Still youthful at age 120
Cooperstown (Alice Busch Theater)
07/08/2016 - & July 17, 24, 26, 28, August 1, 6*, 9, 11, 13, 19, 22, 23, 27, 2016
Giacomo Puccini: La bohème
Hunter Enoch (Marcello), Raquel Gonzálex (Mimì), Michael Brandenburg (Rodolfo), Vanessa Becerra (Musetta), Rhys Lloyd Talbot (Colline), Brian Vu (Schaunard), Dale Travis (Benoît, Alcindoro), David Walton (Parpignol), Johnathan McCullough (Custom-House Officer), Rafael Porto (Sergeant)
The Glimmerglass Festival Chorus, David Moody (chorus master), Tracy Allen (children's chorus master), The Glimmerglass Festival Orchestra, Joseph Colaneri (conductor)
E. Loren Meeker (director), Kevin Depinet (set designer), Erik Teague (costume designer), Eric Sean Fogel (choreographer), Robert Wierzel (lighting designer)
M. Brandenburg & R. González (© Karli Cadel)
The big challenge in mounting a production of an opera as well known (and too frequently seen) as La bohème is to achieve a feeling of freshness while still respecting the parameters of the drama.
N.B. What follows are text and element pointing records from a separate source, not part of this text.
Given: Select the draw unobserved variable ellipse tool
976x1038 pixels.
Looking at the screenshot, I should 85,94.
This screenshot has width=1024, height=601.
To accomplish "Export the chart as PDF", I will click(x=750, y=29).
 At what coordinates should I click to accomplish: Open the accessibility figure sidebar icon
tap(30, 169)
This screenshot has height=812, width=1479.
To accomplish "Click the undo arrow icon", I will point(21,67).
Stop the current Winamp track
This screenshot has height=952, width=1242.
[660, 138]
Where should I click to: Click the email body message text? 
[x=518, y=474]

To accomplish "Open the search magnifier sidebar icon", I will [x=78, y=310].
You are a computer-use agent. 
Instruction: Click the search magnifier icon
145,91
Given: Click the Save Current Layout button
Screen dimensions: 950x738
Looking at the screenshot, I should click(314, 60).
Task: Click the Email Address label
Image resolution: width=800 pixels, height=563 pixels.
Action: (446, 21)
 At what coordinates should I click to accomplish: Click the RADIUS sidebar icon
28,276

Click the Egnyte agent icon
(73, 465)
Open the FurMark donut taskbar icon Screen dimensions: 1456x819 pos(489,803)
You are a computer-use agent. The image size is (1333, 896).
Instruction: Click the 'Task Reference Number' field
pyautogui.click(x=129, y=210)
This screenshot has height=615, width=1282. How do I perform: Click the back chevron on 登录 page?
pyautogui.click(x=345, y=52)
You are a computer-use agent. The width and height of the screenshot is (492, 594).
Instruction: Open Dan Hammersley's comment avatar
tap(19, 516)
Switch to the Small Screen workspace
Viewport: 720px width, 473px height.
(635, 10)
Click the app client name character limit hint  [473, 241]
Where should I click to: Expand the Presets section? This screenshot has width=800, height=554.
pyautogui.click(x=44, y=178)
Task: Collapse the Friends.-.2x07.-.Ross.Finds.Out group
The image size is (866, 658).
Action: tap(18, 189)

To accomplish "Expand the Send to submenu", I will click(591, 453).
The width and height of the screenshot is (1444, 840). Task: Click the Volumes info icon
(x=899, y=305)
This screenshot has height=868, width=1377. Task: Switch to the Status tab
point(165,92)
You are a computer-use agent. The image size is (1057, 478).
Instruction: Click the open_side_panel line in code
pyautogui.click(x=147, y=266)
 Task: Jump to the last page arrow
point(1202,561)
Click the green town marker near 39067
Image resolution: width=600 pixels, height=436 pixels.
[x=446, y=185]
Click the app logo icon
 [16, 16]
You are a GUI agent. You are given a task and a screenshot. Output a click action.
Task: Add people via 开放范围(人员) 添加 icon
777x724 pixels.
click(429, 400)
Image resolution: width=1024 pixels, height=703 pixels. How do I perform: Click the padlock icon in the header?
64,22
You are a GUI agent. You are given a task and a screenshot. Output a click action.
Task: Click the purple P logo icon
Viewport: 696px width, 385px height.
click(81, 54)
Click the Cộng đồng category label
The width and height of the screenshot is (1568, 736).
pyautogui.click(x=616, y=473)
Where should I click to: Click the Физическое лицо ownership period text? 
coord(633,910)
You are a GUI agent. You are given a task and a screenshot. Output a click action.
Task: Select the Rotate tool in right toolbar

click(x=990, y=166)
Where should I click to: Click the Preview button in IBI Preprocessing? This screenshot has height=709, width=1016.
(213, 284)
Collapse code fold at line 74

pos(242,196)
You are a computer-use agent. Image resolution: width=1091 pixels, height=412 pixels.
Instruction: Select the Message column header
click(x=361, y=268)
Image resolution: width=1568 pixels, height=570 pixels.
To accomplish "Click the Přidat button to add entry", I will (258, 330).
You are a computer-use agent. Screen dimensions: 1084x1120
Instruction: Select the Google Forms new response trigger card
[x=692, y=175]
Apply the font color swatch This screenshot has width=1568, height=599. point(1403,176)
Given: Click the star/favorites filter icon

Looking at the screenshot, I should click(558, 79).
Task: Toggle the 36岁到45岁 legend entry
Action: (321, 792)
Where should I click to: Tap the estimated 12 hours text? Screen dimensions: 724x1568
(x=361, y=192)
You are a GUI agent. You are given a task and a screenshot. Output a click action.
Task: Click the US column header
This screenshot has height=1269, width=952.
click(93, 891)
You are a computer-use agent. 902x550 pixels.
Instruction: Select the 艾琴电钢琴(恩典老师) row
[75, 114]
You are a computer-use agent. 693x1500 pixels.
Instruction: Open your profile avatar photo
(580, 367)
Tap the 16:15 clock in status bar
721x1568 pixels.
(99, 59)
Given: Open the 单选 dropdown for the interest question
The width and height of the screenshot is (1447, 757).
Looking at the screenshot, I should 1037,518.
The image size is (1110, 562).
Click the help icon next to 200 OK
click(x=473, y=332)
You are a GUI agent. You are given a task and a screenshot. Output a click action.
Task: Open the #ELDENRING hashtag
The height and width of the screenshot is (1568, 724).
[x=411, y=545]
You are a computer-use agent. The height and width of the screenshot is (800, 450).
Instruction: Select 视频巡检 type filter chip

E. Loren Meeker’s production, assisted by Joseph Colaneri’s peppy conducting, succeeds terrifically. There is a real feeling of spontaneity right from the get-go with the lively physicality of the four male bohemians.
Kevin Depinet’s scenery changes swiftly from the Act I garret to the Act II street scene, and the quick and intricate business called for is deftly staged; this is where Eric Sean Fogel’s choreographed movements subtly blend with verismo acting. The splendid children’s chorus gets an all-too-brief moment on stage.
Mimì is shown to be quite the flirt, as when she blows out her candle the second she spies Rodolfo. Like the rest of the youthful cast (listed above), Raquel González encompasses her role as to the manner born. The work’s full range from joy to despair is vividly displayed. Rarely have I heard Rodolfo’s anguish so ardently expressed - kudos to Michael Brandenburg.
The time of the action is updated to the 1890s. This does no harm and allows us to see Musetta, performed by Glimmerglass Young Artist Vanessa Becerra, as fan of the can-can.
La bohème was the first opera Glimmerglass presented back in 1975. The festival can’t stand accused of over-exploiting this chestnut, however; following productions in 1990 and 2000, this is just their fourth.
Positive word of mouth has resulted in the addition of a fourteenth performance on August 23. An extra added attraction is an exhibition of Toulouse-Lautrec works at the Fenimore Art Museum, along with vintage designs and costumes from La bohème productions at the Metropolitan Opera.